After the first mile, all the rhythms are in perfect sync. His music and his breath, his feet and his heart. This is the one time he likes to be thoughtless, careless, worries sliding off of him like sweat. With his eyes closed and his legs working, he is nothing but a runner. Not a hockey player, not a husband or a father.
So he has no idea how long Sobotka is standing there, watching him.
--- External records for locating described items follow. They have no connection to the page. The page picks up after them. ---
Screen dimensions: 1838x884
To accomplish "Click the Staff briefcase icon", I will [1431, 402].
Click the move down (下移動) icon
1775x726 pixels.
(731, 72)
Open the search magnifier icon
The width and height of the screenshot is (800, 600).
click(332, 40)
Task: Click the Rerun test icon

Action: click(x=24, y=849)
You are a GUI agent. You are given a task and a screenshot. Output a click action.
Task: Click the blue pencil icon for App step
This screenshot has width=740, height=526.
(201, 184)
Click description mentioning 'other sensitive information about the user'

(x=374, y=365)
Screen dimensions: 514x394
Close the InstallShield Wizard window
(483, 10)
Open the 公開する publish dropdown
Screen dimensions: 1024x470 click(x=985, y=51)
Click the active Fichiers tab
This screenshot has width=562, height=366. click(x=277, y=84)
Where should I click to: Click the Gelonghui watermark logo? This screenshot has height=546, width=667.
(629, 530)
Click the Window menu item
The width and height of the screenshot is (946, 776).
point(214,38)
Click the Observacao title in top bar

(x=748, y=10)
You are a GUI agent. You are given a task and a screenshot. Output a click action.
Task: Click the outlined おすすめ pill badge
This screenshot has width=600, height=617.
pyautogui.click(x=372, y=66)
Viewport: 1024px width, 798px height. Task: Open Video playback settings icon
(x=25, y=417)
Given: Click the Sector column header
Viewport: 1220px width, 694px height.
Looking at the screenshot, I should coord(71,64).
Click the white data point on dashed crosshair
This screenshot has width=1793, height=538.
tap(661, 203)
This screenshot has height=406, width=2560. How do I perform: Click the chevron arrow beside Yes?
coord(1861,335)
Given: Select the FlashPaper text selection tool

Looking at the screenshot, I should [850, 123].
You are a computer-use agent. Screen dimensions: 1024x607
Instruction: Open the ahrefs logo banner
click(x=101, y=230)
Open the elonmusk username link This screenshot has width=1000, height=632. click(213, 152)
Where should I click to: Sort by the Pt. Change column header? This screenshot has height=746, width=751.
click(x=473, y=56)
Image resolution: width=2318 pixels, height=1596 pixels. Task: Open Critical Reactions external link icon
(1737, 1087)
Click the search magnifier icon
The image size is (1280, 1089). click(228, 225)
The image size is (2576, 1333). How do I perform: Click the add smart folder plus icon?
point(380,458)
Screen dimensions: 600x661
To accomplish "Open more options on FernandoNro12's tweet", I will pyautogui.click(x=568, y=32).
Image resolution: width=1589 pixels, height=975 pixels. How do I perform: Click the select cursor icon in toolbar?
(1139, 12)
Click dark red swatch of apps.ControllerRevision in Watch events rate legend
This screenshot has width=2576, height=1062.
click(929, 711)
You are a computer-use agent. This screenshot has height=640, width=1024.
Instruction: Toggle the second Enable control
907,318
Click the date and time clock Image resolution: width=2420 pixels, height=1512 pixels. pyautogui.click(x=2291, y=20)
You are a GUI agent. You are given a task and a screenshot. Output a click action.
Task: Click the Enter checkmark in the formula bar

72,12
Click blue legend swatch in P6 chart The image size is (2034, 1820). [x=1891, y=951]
Blue eyes oddly dark, staring at him, and "Vlado, hey," Andy says, smiling to keep the irritation out of his voice. Why be irritated? he asks himself, coming down from the machine. You don't own the place, and if you're gonna lift, you need a spotter. Does it matter? Of course it does, if you get hurt you got nowhere to go but home.
An entire argument, thudding in the back of his skull, and the whole time Sobotka's eyes do not move. Andy raises his eyebrows, taking in the pillow crease on Sobotka's cheek, the blond stubble of what might grow up to be a playoff beard. His smile hardens, water grading into ice. "You need something, or did you just get hypnotized by my good looks?"
Sobotka gives a tiny shake of his head, flicking the joke away. He says, "Your tattoos."
"Gets 'em every time," Andy says. He reaches for the bright yellow towel hanging from the treadmill's handlebars, wipes his wet face as Sobotka comes closer. Circles around him, looking him over, his eyes wide and hands behind his back like a kid in a museum. Almost innocent. Andy's laid on his stomach with his pants down, biting his lip as the needle bit the skin over his spine, people walking in and out of the room. That didn't feel this dirty.
He throws the towel at Sobotka, trying to keep it on the level of kids playing a game. A staring contest, and nothing more to see. Sobotka catches the towel in one smooth reflex and closes a fist around it, points his index finger at Andy. "That is new."
"Oh, yeah," Andy says, relaxing a little bit, like, maybe this is one of those things where Europeans have different concepts of personal space? Thought he'd learned them all. He touches the new mark, spoked B above the dragon on his left pectoral. Black and white and gold, part of his skin now, not even sore anymore. "Yeah," he says. "I signed a contract, so--"
"So," Sobotka says, and lifts his empty hand. He doesn't touch the Bruins logo, doesn't do what Andy would have expected if he'd had time to expect anything, goddamn, the boy is quick. Just plants his fingers on the right side of Andy's chest, above the nipple, nails digging into blank skin, sharp enough to leave a mark.
"The fuck," and Andy grabs his wrist, twists it down and away, brief throb of Sobotka's pulse against the pad of his thumb.
Sobotka shrugs, points again. "There. You need something right there."
That's how he talks, small words and sentences like orders, and it's not like Andy's ever learned Czech, it's not like he has anything better to say. "Don't tell me, you have an idea."
Dark blue eyes and big bright smile. There's a little pink scar hooking the edge of Sobotka's lower lip; you wouldn't see it unless you looked close. They're that close. "Do my name," he says, and turns, pulling back, walking away.
Andy's alone. His mouth is dry. He thinks about dehydration. Thinks about what another stint on injured reserve would do to his sanity, to his marriage, thinks about how Sobotka throws his body around on the ice. Thoughts chasing thoughts, and Andy stands still for way too long, fingerprints fading into his skin.